To accomplish this, an army of health workers, from the World Health Organization (WHO), UNICEF, and the Indian government, blanket Uttar Pradesh’s high-risk areas with polio booths and door-to-door visits. After 27 years, their efforts have begun to pay off. Last year, India didn’t report a single new case of the disease.

In fact, the last confirmed case of poliomyelitis was an 18-month-old girl from the Howrah district of Kolkata in West Bengal—far from the hotbed of polio. To date, the focus has been on Uttar Pradesh and Bihar, two states known for dense population, low incomes, and poor sanitation. Just three years ago, decades into the campaign, Uttar Pradesh and Bihar still produced more than 700 cases of polio. In 1985, when GPEI began, India had 150,000 cases.
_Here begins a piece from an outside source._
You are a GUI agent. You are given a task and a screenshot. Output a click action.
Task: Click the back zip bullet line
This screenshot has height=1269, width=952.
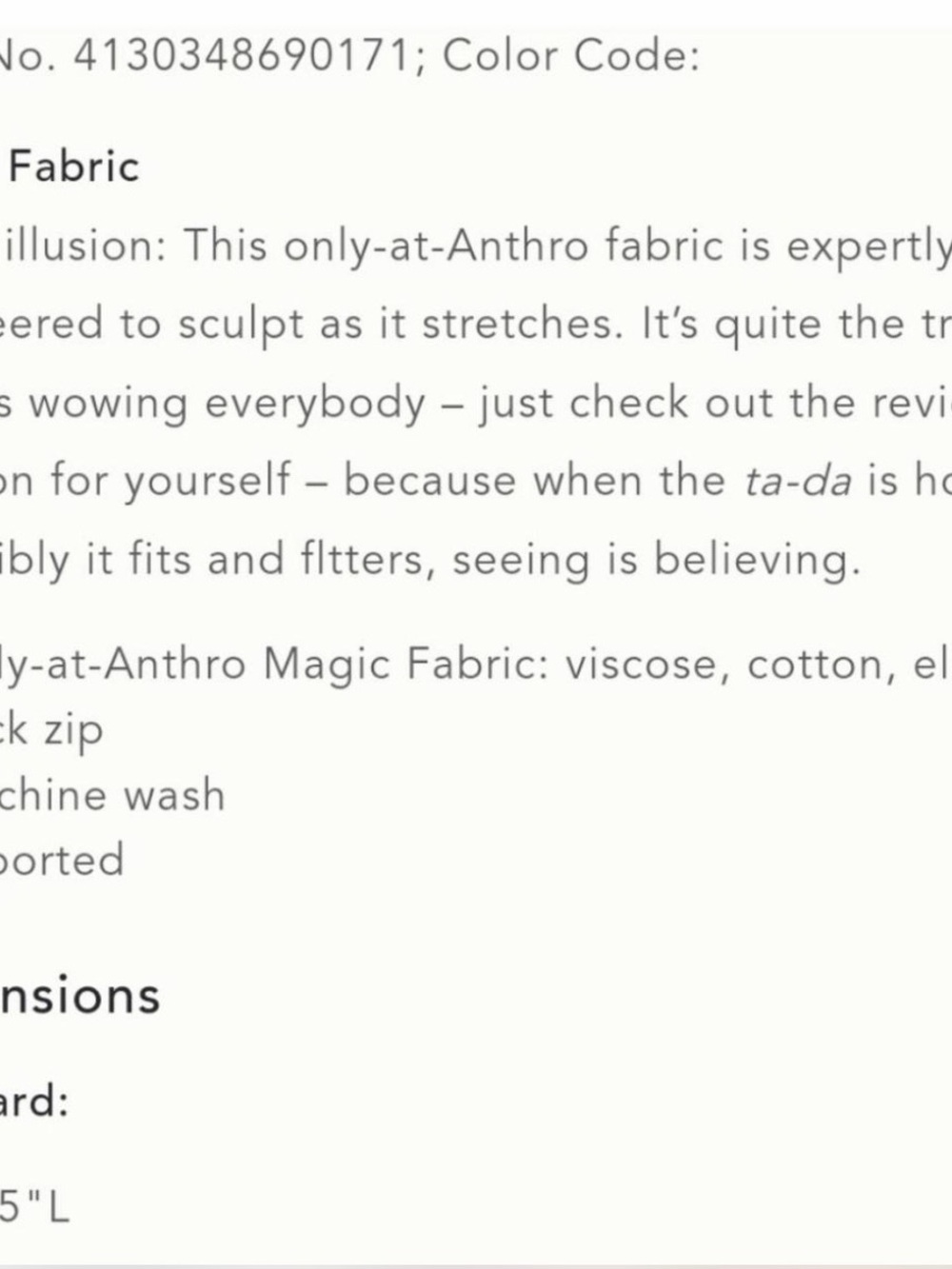(51, 731)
Mohd Umar, polio coordinator for Uttar Pradesh, makes his rounds with a recently vaccinated child. (Photo by Esha Chhabra) 
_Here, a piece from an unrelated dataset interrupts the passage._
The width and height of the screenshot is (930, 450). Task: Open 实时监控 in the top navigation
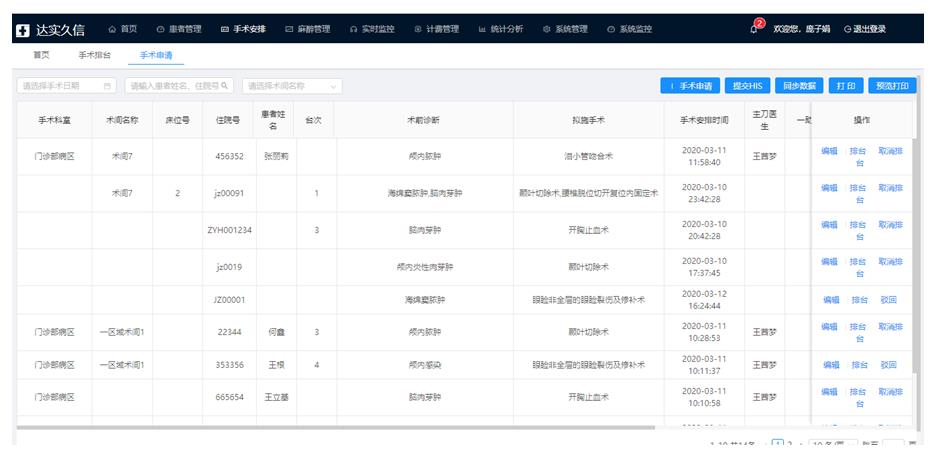[372, 30]
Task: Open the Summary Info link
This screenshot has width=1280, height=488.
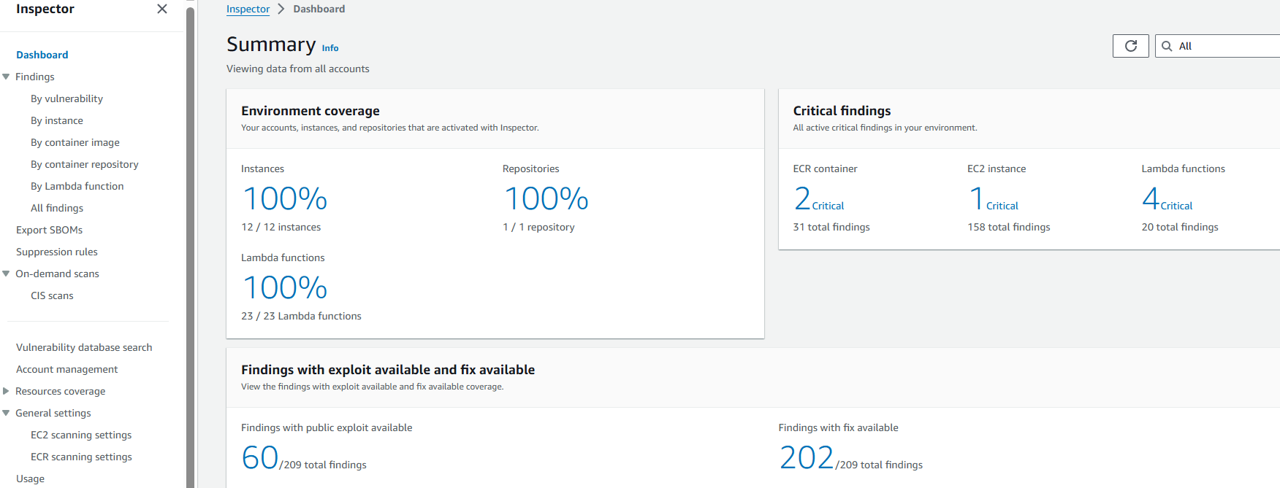Action: pos(330,48)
Driving from Delhi to Uttar Pradesh, it’s easy to see how disease can spread. People are in constant supply. The state has a population of approximately 200 million people, or two-thirds of the US population. They live with an endless maze of open sewers, piles of trash, and pools of stagnant water; it’s evident why polio survived for so many years here. Transmitted through contact with fecal matter, the virus can survive in the gut for a month, without showing any signs. An infected child can infect 200 more in the area, and the cycle continues, enveloping a community quickly.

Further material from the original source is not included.